Real-Time Sampling-based Online Planning for Drone Interception
This work addresses the problem of real-time planning for drone interception in dynamic environments, offering a solution with potential applications in defense or robotics, but it appears incremental as it builds on existing sampling-based and neural network methods.
The paper tackles high-speed online planning for drone interception by proposing a sampling-based algorithm that uses neural network inference to replace nonlinear optimization, enabling real-time trajectory generation under uncertainty, and demonstrates its effectiveness in simulations and real-world tests with adaptability to unpredictable movements.

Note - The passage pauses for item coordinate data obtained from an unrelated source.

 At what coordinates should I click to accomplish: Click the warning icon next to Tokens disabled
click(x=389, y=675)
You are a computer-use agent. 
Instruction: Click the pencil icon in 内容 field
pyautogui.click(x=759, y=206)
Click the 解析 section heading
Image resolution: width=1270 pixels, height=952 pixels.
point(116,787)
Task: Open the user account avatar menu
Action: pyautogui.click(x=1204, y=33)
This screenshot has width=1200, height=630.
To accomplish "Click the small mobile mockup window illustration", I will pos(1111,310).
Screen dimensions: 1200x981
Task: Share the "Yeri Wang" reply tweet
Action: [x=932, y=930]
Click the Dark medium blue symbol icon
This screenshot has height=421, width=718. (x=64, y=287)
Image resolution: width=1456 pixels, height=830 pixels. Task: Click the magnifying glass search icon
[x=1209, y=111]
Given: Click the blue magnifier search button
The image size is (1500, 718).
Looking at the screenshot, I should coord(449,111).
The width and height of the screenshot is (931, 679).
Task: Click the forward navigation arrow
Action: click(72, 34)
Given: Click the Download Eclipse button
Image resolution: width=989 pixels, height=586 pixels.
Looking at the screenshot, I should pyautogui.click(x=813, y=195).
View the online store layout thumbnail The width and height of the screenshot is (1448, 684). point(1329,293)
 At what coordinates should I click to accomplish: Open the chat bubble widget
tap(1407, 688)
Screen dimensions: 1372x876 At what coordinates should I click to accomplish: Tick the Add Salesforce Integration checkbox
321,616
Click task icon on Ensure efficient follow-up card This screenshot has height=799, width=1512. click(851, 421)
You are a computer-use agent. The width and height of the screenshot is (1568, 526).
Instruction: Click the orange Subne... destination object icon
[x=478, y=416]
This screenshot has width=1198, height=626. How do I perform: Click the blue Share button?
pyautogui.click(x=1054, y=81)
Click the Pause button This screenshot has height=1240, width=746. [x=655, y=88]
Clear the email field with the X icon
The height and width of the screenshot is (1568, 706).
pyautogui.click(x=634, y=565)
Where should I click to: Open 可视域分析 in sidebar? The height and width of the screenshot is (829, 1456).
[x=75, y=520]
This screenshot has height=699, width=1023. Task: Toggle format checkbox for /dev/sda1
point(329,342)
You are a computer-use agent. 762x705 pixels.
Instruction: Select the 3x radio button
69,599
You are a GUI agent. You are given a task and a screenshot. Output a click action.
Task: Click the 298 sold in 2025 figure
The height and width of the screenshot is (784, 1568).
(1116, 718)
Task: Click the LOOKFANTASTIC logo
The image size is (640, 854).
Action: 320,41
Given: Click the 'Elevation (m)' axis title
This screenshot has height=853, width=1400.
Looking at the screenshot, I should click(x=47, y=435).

This paper studies high-speed online planning in dynamic environments. The problem requires finding time-optimal trajectories that conform to system dynamics, meeting computational constraints for real-time adaptation, and accounting for uncertainty from environmental changes. To address these challenges, we propose a sampling-based online planning algorithm that leverages neural network inference to replace time-consuming nonlinear trajectory optimization, enabling rapid exploration of multiple trajectory options under uncertainty. The proposed method is applied to the drone interception problem, where a defense drone must intercept a target while avoiding collisions and handling imperfect target predictions. The algorithm efficiently generates trajectories toward multiple potential target drone positions in parallel. It then assesses trajectory reachability by comparing traversal times with the target drone's predicted arrival time, ultimately selecting the minimum-time reachable trajectory. Through extensive validation in both simulated and real-world environments, we demonstrate our method's capability for high-rate online planning and its adaptability to unpredictable movements in unstructured settings.